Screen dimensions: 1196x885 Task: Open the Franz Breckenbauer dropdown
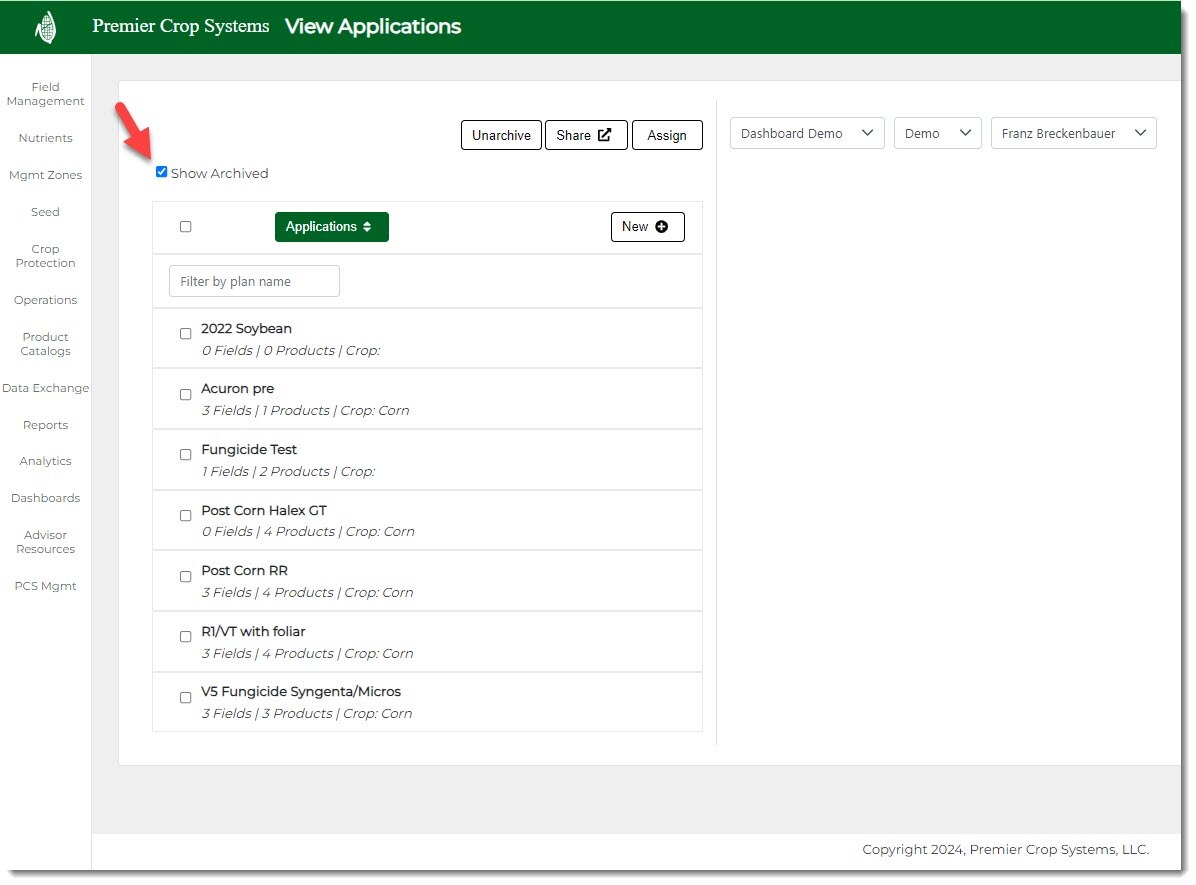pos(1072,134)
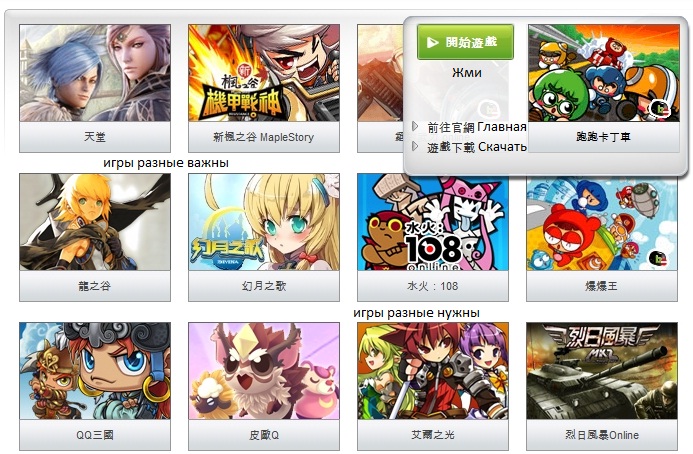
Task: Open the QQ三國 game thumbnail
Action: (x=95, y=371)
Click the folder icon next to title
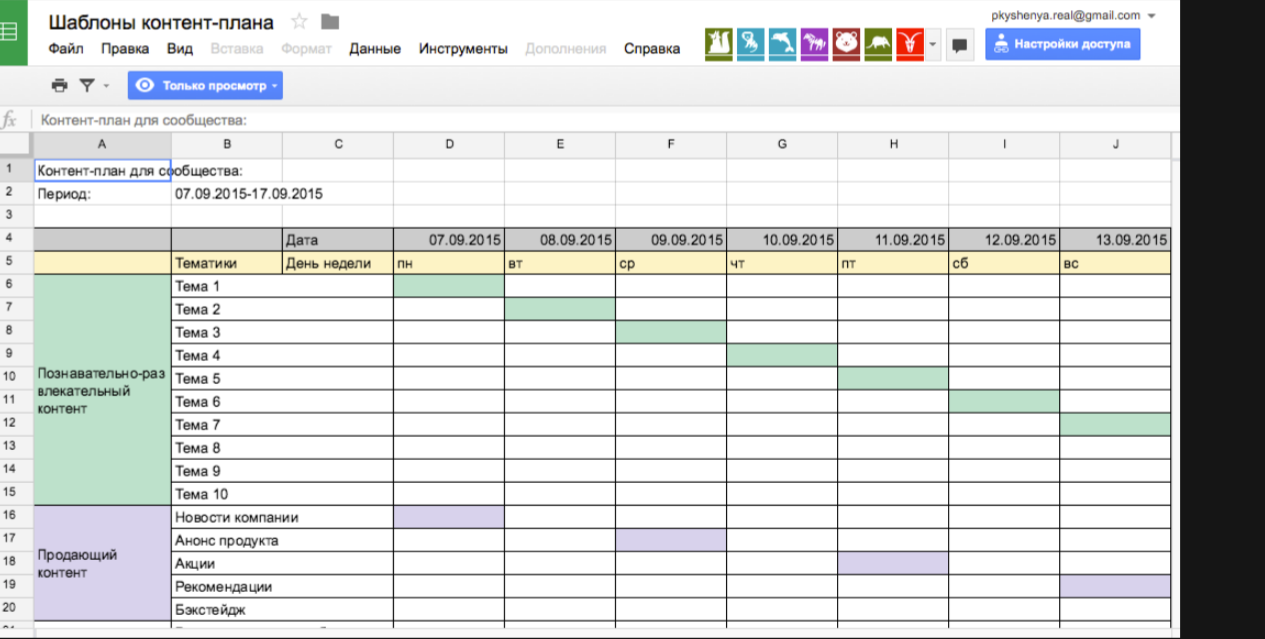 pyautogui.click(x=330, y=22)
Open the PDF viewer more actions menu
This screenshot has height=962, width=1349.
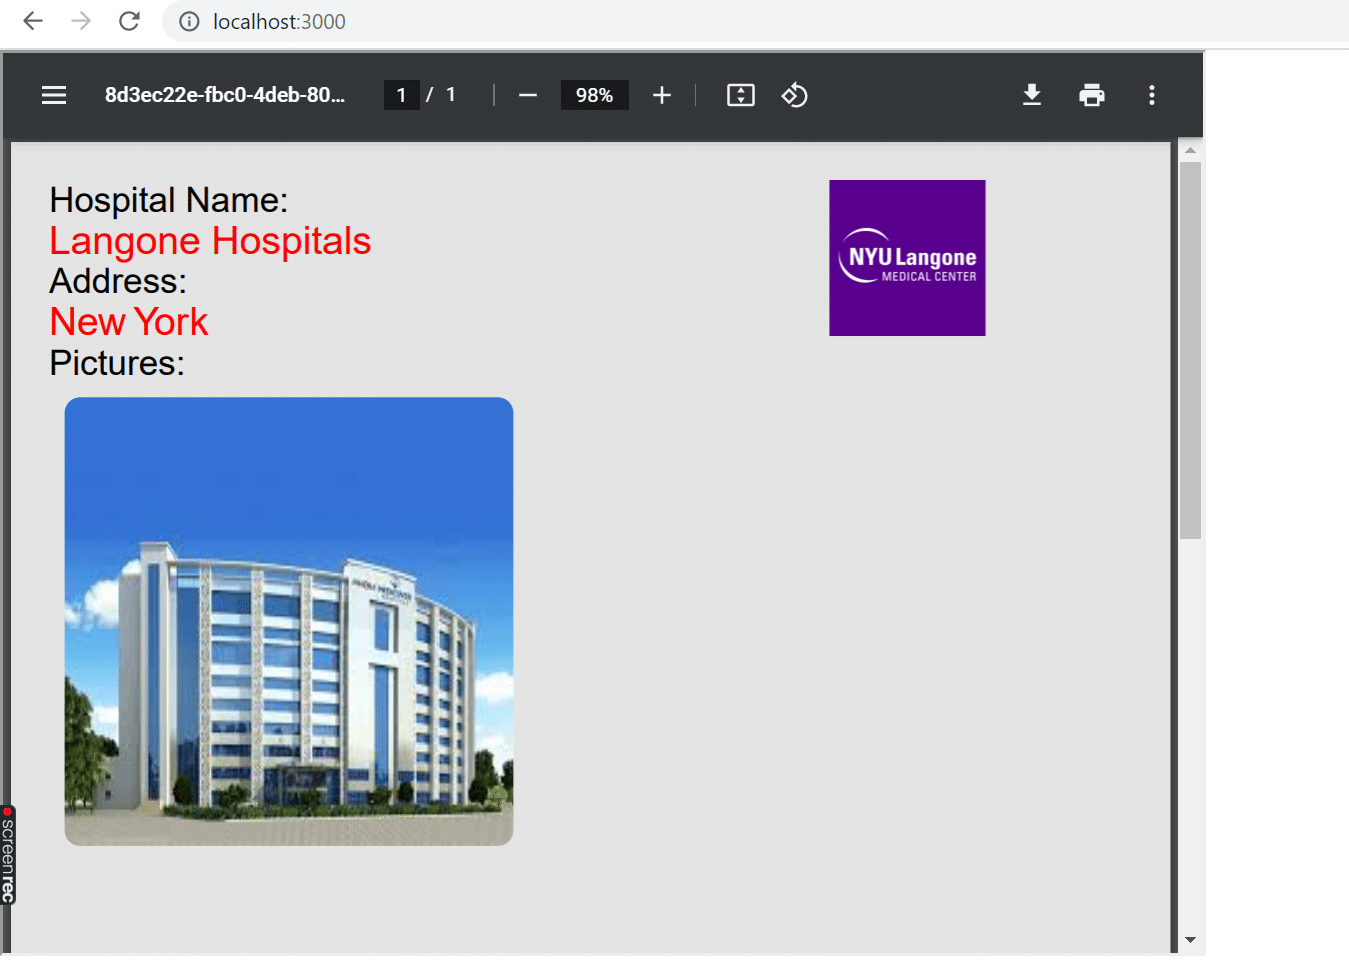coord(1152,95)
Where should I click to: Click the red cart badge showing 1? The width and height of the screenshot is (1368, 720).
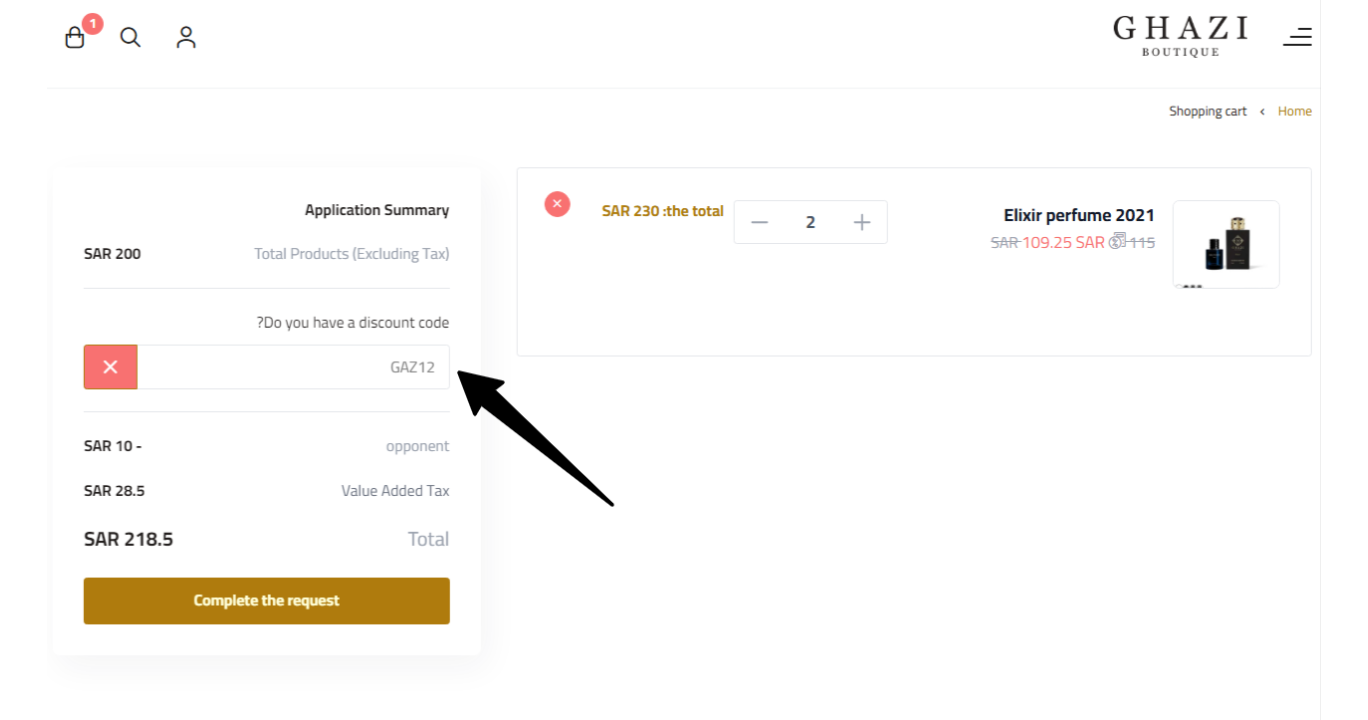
• • • • •
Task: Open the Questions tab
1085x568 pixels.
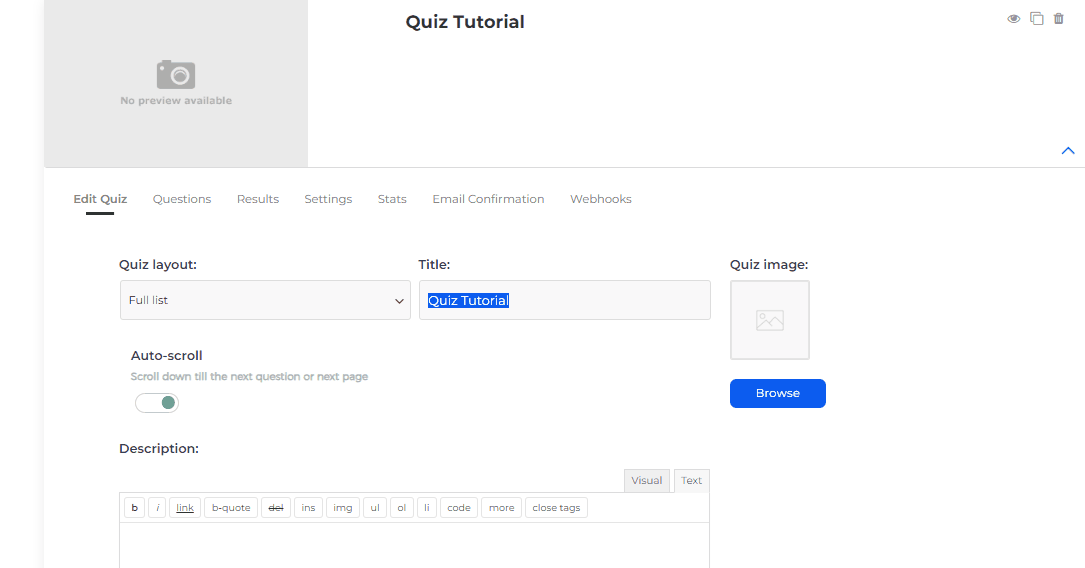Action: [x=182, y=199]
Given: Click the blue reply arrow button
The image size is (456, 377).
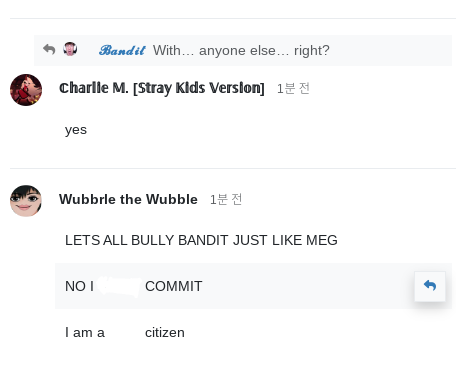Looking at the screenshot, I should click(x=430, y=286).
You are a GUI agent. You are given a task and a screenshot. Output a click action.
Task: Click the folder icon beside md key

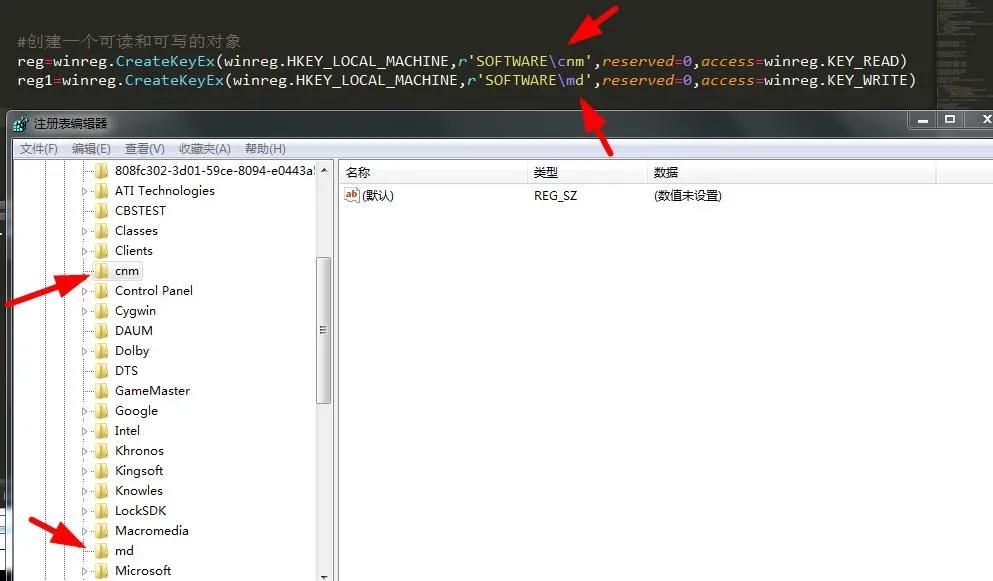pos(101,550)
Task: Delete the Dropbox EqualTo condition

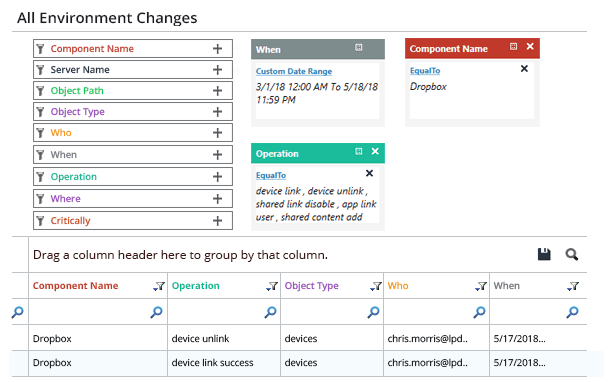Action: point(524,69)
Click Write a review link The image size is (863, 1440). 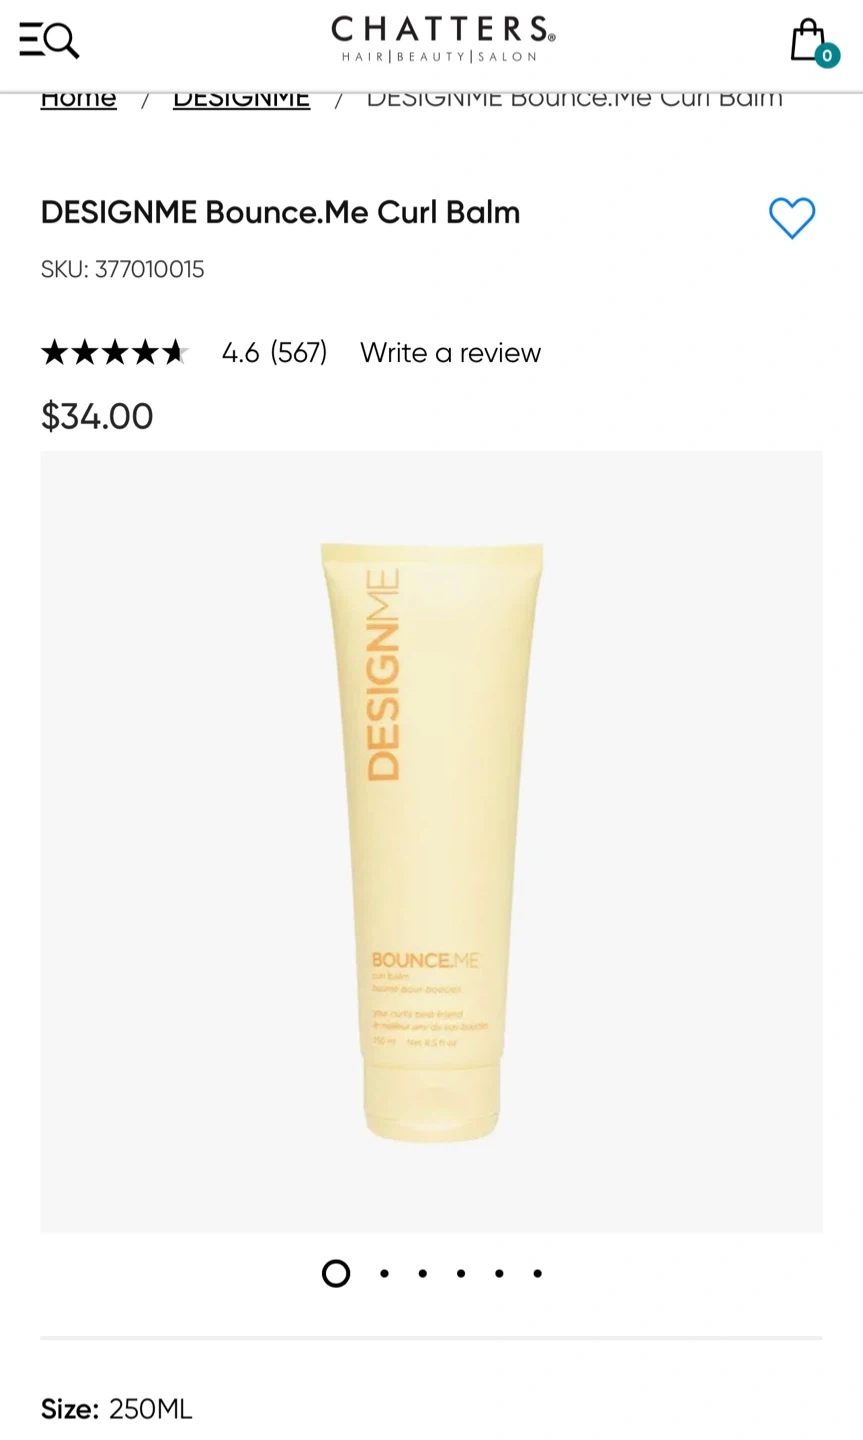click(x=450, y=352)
• • • • •
* [Activity]: Your answer must be the exact lines from the records above, from the one containing "Screen dimensions: 1196x885" through the one containing "Open the PDF viewer more actions menu", both included, with every picture left out.

* [Result]:
Screen dimensions: 1196x885 Task: Open the Franz Breckenbauer dropdown
pos(1072,134)
Task: Open the QQ三國 game thumbnail
Action: (x=95, y=371)
Click the folder icon next to title
 pyautogui.click(x=330, y=22)
Open the PDF viewer more actions menu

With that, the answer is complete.